=== TO DO ===
Put the entries from the line containing "Open 收藏室 magnifier icon" through the line containing "Action: pyautogui.click(x=648, y=152)" into a JSON list of strings, one string per line, with blank lines left out.

*** INPUT FOR THIS TASK ***

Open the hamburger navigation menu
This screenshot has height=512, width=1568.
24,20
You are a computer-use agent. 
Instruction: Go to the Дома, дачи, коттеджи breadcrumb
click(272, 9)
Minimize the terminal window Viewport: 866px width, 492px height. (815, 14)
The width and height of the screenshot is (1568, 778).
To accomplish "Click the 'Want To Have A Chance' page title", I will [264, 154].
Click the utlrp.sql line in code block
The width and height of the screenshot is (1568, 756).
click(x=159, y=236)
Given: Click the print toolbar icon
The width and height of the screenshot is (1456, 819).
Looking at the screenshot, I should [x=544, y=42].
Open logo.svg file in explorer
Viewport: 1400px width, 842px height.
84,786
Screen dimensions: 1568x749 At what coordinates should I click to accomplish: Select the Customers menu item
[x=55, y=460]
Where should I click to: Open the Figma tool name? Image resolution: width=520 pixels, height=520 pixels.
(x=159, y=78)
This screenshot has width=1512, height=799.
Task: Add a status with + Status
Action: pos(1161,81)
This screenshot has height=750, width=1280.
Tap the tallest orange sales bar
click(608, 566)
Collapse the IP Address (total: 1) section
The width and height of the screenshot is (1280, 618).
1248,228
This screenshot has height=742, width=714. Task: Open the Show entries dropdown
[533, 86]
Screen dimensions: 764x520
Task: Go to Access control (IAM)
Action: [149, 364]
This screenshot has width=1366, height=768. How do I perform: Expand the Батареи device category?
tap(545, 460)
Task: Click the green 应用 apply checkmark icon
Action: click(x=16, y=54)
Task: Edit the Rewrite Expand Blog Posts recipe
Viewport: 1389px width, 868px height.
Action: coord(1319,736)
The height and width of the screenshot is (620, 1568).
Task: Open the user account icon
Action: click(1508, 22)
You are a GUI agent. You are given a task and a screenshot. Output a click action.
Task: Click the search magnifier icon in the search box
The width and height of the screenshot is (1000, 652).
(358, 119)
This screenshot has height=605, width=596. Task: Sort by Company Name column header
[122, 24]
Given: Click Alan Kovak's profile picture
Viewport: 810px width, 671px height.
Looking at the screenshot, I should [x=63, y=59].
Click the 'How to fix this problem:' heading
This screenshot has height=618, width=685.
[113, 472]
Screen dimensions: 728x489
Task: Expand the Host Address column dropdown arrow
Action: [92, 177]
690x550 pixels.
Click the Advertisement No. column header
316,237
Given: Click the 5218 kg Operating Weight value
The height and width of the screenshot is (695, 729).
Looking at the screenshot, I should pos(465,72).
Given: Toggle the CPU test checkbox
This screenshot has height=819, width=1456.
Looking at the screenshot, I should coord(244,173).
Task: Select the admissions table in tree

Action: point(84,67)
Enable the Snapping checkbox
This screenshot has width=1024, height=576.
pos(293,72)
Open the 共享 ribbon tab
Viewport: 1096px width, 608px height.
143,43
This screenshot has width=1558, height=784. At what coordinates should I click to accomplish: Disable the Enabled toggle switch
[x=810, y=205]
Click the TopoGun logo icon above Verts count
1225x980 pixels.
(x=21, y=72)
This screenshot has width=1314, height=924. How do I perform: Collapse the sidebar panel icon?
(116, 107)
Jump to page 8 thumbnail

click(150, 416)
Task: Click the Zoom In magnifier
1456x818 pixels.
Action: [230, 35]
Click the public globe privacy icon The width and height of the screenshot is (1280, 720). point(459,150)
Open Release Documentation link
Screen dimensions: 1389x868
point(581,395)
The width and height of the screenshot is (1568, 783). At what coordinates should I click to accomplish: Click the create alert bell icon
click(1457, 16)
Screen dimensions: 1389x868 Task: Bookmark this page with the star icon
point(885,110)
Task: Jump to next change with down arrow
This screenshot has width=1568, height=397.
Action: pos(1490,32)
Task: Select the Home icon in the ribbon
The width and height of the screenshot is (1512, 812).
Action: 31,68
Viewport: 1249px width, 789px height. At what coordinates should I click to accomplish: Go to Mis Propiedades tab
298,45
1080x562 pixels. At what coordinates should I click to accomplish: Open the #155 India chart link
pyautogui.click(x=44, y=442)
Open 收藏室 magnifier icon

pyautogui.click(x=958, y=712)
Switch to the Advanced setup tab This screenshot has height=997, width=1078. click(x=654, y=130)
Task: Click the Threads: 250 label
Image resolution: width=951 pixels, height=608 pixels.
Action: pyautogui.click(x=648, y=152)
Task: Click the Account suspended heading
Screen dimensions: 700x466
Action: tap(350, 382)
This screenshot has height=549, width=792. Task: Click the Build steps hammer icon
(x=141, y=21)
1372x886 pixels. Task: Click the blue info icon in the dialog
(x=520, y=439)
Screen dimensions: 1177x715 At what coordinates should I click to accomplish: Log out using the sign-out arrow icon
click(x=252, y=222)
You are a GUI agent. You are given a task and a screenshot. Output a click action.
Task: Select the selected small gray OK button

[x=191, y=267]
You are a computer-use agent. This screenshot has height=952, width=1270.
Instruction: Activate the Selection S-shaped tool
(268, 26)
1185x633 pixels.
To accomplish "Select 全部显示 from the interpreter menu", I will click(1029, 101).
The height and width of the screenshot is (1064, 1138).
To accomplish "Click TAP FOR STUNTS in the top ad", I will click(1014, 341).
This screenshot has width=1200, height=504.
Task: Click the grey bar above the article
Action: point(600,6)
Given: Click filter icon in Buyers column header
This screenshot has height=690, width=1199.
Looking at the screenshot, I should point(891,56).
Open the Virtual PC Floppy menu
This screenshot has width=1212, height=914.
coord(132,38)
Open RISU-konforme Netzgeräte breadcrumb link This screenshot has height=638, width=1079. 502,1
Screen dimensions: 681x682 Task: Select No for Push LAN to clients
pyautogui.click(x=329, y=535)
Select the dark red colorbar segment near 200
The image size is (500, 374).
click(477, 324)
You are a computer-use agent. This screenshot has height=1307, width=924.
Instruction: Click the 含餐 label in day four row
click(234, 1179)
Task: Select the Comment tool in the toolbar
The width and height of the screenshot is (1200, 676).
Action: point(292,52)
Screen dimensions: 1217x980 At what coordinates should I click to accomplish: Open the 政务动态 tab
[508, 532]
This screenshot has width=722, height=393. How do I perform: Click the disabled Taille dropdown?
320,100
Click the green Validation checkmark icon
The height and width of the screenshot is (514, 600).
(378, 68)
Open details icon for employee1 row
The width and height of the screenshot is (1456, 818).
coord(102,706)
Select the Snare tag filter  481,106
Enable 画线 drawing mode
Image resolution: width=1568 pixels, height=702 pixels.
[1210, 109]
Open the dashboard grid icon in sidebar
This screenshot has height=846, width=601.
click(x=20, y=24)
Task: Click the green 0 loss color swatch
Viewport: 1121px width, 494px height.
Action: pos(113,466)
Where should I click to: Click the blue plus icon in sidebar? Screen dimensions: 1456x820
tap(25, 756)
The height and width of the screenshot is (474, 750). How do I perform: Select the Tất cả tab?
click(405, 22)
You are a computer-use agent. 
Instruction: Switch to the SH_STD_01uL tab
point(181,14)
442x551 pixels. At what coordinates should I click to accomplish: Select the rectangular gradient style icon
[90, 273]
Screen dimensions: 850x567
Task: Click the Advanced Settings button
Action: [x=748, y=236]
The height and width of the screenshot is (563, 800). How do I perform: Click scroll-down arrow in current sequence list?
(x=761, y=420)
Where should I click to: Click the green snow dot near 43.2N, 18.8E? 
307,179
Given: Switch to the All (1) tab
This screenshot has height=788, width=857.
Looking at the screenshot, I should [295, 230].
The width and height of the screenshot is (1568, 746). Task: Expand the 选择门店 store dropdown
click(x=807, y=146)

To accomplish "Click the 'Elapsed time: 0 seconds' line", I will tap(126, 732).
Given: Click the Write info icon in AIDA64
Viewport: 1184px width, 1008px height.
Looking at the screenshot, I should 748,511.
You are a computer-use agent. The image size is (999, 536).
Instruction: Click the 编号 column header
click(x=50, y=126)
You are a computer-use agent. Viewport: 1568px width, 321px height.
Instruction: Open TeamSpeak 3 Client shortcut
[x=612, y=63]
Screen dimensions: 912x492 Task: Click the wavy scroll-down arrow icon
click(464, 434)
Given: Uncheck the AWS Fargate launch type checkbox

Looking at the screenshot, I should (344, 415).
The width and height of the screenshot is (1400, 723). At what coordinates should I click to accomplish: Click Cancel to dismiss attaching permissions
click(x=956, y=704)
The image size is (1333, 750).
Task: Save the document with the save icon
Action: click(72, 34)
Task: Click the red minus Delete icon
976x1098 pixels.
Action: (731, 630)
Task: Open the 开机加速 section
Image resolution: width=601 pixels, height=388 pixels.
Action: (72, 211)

***

=== WRITTEN SOLUTION ===
[
  "Open 收藏室 magnifier icon",
  "pyautogui.click(x=958, y=712)",
  "Switch to the Advanced setup tab This screenshot has height=997, width=1078. click(x=654, y=130)",
  "Task: Click the Threads: 250 label",
  "Image resolution: width=951 pixels, height=608 pixels.",
  "Action: pyautogui.click(x=648, y=152)"
]